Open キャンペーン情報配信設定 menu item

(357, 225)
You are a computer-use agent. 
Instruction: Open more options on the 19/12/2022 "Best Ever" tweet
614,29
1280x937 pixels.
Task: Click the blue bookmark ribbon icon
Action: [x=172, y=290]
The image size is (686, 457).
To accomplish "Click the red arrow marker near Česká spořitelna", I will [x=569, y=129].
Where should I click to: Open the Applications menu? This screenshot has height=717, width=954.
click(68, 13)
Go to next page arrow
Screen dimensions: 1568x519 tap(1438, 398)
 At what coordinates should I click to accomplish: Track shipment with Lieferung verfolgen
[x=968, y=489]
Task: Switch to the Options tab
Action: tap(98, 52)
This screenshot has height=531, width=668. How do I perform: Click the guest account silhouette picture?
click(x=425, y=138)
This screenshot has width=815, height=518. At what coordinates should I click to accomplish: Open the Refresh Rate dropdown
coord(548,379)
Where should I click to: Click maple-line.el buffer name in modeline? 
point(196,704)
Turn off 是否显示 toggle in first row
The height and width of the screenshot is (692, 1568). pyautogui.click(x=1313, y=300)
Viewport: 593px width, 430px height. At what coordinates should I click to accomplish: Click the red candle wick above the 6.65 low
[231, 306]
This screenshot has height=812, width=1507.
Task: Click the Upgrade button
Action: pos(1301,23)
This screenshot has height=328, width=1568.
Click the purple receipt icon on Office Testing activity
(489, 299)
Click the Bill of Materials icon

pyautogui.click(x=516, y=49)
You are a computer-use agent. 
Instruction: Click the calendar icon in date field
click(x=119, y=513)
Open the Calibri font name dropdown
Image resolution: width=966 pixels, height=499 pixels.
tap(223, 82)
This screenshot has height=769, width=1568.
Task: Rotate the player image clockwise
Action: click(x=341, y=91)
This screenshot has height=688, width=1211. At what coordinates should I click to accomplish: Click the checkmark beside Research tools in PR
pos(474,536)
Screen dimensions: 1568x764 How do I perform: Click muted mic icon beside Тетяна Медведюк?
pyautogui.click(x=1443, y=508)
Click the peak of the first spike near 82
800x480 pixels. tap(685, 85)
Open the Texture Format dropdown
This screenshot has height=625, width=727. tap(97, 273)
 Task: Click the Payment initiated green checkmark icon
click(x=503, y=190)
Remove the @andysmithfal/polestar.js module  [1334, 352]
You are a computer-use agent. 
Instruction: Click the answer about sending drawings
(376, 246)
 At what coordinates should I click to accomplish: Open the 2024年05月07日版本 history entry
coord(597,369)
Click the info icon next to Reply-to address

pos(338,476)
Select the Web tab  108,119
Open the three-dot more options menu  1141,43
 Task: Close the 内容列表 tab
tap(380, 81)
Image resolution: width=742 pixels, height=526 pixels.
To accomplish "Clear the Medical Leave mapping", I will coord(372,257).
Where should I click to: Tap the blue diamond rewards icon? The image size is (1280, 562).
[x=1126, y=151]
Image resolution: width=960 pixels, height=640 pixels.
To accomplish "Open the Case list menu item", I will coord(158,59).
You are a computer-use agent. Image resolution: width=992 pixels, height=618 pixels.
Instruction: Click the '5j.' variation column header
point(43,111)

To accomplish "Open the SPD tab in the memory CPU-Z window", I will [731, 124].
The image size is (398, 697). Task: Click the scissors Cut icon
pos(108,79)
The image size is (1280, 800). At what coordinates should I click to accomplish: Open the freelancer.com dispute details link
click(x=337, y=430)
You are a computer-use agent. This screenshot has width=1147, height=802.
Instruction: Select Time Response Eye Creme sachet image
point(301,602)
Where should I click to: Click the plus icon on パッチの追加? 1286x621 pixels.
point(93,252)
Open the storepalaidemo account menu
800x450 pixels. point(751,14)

_PROBLEM DESCRIPTION_
Copy each entry above exactly, character for character.

_TASK OUTPUT_
Open キャンペーン情報配信設定 menu item

(357, 225)
You are a computer-use agent. 
Instruction: Open more options on the 19/12/2022 "Best Ever" tweet
614,29
1280x937 pixels.
Task: Click the blue bookmark ribbon icon
Action: [x=172, y=290]
The image size is (686, 457).
To accomplish "Click the red arrow marker near Česká spořitelna", I will [x=569, y=129].
Where should I click to: Open the Applications menu? This screenshot has height=717, width=954.
click(68, 13)
Go to next page arrow
Screen dimensions: 1568x519 tap(1438, 398)
 At what coordinates should I click to accomplish: Track shipment with Lieferung verfolgen
[x=968, y=489]
Task: Switch to the Options tab
Action: tap(98, 52)
This screenshot has height=531, width=668. How do I perform: Click the guest account silhouette picture?
click(x=425, y=138)
This screenshot has width=815, height=518. At what coordinates should I click to accomplish: Open the Refresh Rate dropdown
coord(548,379)
Where should I click to: Click maple-line.el buffer name in modeline? 
point(196,704)
Turn off 是否显示 toggle in first row
The height and width of the screenshot is (692, 1568). pyautogui.click(x=1313, y=300)
Viewport: 593px width, 430px height. At what coordinates should I click to accomplish: Click the red candle wick above the 6.65 low
[231, 306]
This screenshot has height=812, width=1507.
Task: Click the Upgrade button
Action: pos(1301,23)
This screenshot has height=328, width=1568.
Click the purple receipt icon on Office Testing activity
(489, 299)
Click the Bill of Materials icon

pyautogui.click(x=516, y=49)
You are a computer-use agent. 
Instruction: Click the calendar icon in date field
click(x=119, y=513)
Open the Calibri font name dropdown
Image resolution: width=966 pixels, height=499 pixels.
tap(223, 82)
This screenshot has height=769, width=1568.
Task: Rotate the player image clockwise
Action: click(x=341, y=91)
This screenshot has height=688, width=1211. At what coordinates should I click to accomplish: Click the checkmark beside Research tools in PR
pos(474,536)
Screen dimensions: 1568x764 How do I perform: Click muted mic icon beside Тетяна Медведюк?
pyautogui.click(x=1443, y=508)
Click the peak of the first spike near 82
800x480 pixels. tap(685, 85)
Open the Texture Format dropdown
This screenshot has height=625, width=727. tap(97, 273)
 Task: Click the Payment initiated green checkmark icon
click(x=503, y=190)
Remove the @andysmithfal/polestar.js module  [1334, 352]
You are a computer-use agent. 
Instruction: Click the answer about sending drawings
(376, 246)
 At what coordinates should I click to accomplish: Open the 2024年05月07日版本 history entry
coord(597,369)
Click the info icon next to Reply-to address

pos(338,476)
Select the Web tab  108,119
Open the three-dot more options menu  1141,43
 Task: Close the 内容列表 tab
tap(380, 81)
Image resolution: width=742 pixels, height=526 pixels.
To accomplish "Clear the Medical Leave mapping", I will coord(372,257).
Where should I click to: Tap the blue diamond rewards icon? The image size is (1280, 562).
[x=1126, y=151]
Image resolution: width=960 pixels, height=640 pixels.
To accomplish "Open the Case list menu item", I will coord(158,59).
You are a computer-use agent. Image resolution: width=992 pixels, height=618 pixels.
Instruction: Click the '5j.' variation column header
point(43,111)

To accomplish "Open the SPD tab in the memory CPU-Z window", I will [731, 124].
The image size is (398, 697). Task: Click the scissors Cut icon
pos(108,79)
The image size is (1280, 800). At what coordinates should I click to accomplish: Open the freelancer.com dispute details link
click(x=337, y=430)
You are a computer-use agent. This screenshot has width=1147, height=802.
Instruction: Select Time Response Eye Creme sachet image
point(301,602)
Where should I click to: Click the plus icon on パッチの追加? 1286x621 pixels.
point(93,252)
Open the storepalaidemo account menu
800x450 pixels. point(751,14)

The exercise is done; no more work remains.